Comprehensive comparison of four 'ChatGPT search' models! Hand-annotated by a Chinese doctor from Stanford: New Bing has the lowest fluency, and nearly half of the sentences are not quoted.-AI-php.cn

Table of Contents

Home

Comprehensive comparison of four 'ChatGPT search' models! Hand-annotated by a Chinese doctor from Stanford: New Bing has the lowest fluency, and nearly half of the sentences are not quoted.

王林

May 01, 2023 pm 11:28 PM

ai search

Not long after the release of ChatGPT, Microsoft successfully launched the "New Bing". Not only did its stock price surge, it even threatened to replace Google and usher in a new era of search engines.

But is New Bing really the right way to play a large language model? Are the generated answers actually useful to users? How credible is the quotation in the sentence?

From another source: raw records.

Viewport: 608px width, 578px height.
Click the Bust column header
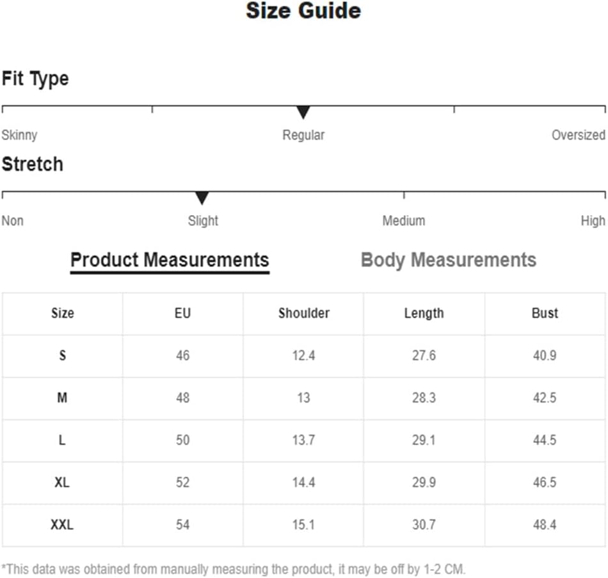(x=545, y=314)
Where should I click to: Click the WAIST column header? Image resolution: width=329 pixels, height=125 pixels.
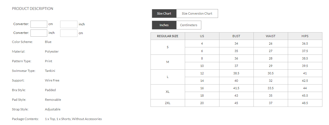271,36
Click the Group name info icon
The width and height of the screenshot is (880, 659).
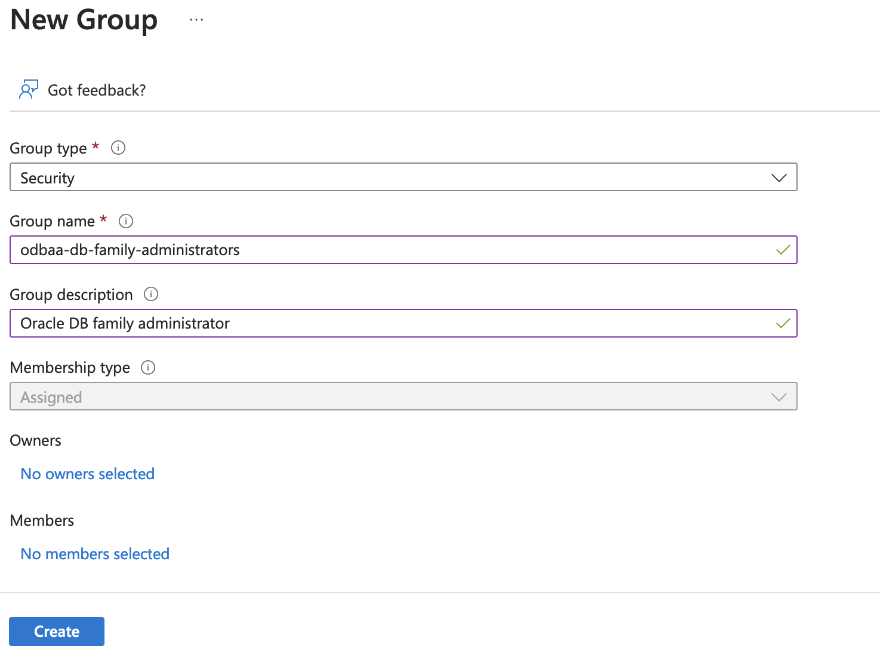coord(125,221)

Recently, Stanford researchers collected a large number of user queries from different sources and analyzed the four popular generative search engines, Bing Chat, NeevaAI, Human evaluation was performed by perplexity.ai and YouChat.

Comprehensive comparison of four ChatGPT search models! Hand-annotated by a Chinese doctor from Stanford: New Bing has the lowest fluency, and nearly half of the sentences are not quoted.

Paper link: https://arxiv.org/pdf/2304.09848.pdf

Experimental results found that responses from existing generative search engines are fluent and informative, but often contain statements without evidence and inaccurate quotes.

On average, only 51.5% of the citations can fully support the generated sentences, and only 74.5% of the citations can be used as evidence support for the relevant sentences.

The researchers believe that this result is too low for systems that may become the main tool for information-seeking users, especially considering that some sentences are only plausible. Generative search engines still need further optimization.

Comprehensive comparison of four ChatGPT search models! Hand-annotated by a Chinese doctor from Stanford: New Bing has the lowest fluency, and nearly half of the sentences are not quoted.

##Personal homepage: https://cs.stanford.edu/~nfliu/

The first author Nelson Liu is a fourth-year doctoral student in the Natural Language Processing Group of Stanford University. His supervisor is Percy Liang. He graduated from the University of Washington with a bachelor's degree. His main research direction is building practical NLP systems, especially for information search. s application.

Don’t Trust Generative Search Engines

In March 2023, Microsoft reported that “approximately one-third of daily preview users use [Bing] every day "Chat", and Bing Chat provided 45 million chats in the first month of its public preview. In other words, integrating large language models into search engines is very marketable and is very likely to change the search entrance to the Internet.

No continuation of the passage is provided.